AMDS Store for BioSense data

So part of the BioSense program strategic plan is to share national data sources in a federated manner. In order to support this using grid and AMDS, we've started working with the BioSense Data Quality team (they run the analysis on the Data Mart) to generate some sample files that we can use to populate an AMDS data store with all the aggregate counts of BioSense syndromes by zip code and by day.

So far, we've got a sample file for all the zip codes covered by VA, DoD and Real-Time data. Of course all the counts are redacted as we don't deal with real data in the lab. But this will let me start working on an ETL process to get this into the AMDS extract data base that Vaughn is developing against.

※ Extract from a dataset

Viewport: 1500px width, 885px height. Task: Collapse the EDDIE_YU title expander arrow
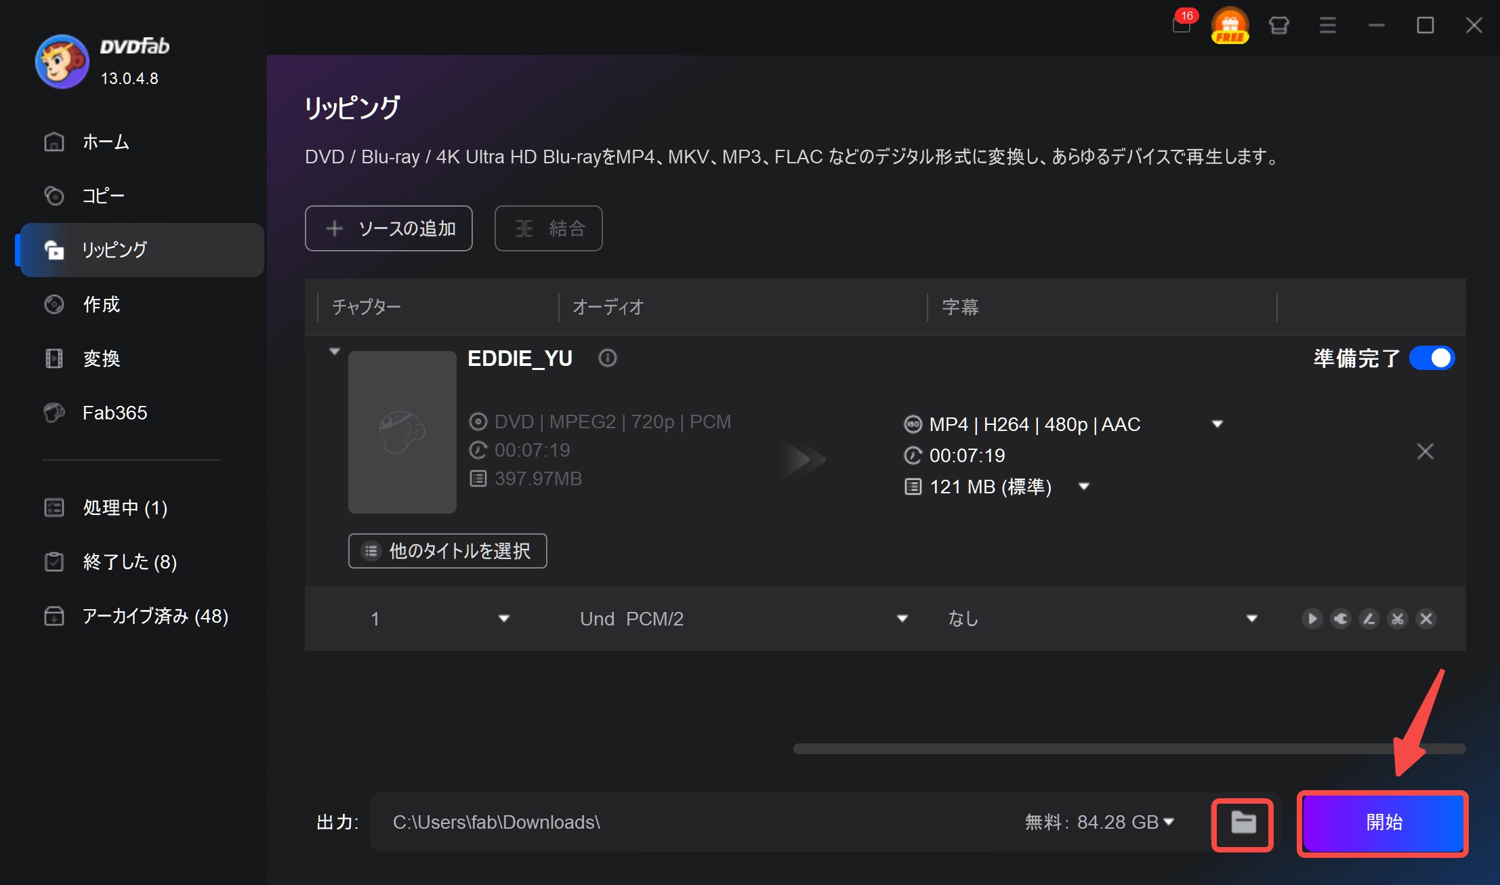pyautogui.click(x=334, y=352)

So far it's only about 5MB/day of data and that's before I normalize out a lot of the content (we won't actually store syndrome names in the tables, etc. etc.) so this is still a good sign.

Also, it looks like Tom has started calling AMDS the Population Data Object (PDO) some times so we may be relabling soon. This actually makes more sense as we're not talking about a data set so much as we are a specification for sharing population data (as opposed to patient specific data that is NHIN's currency).

1 comment:

Pema Rigdzin said...

You and Vaughn should take a look at how I designed the RODS 6 data model. One thing you'll notice is that the table names have no notion of the data to be stored in them i.e., you can add additional data types without adding new tables or columns.

We did the same thing with the spatial data types--add another layer without adding more tables. Spatial hierarchies are also supported without adding additional tables. The model has a complete API for interacting with the database and ETL tools that already have extractors for external database tables, comma delimited files. Help mw write an AMDS facade around LocalTimeSeriesCountsResource and we are done.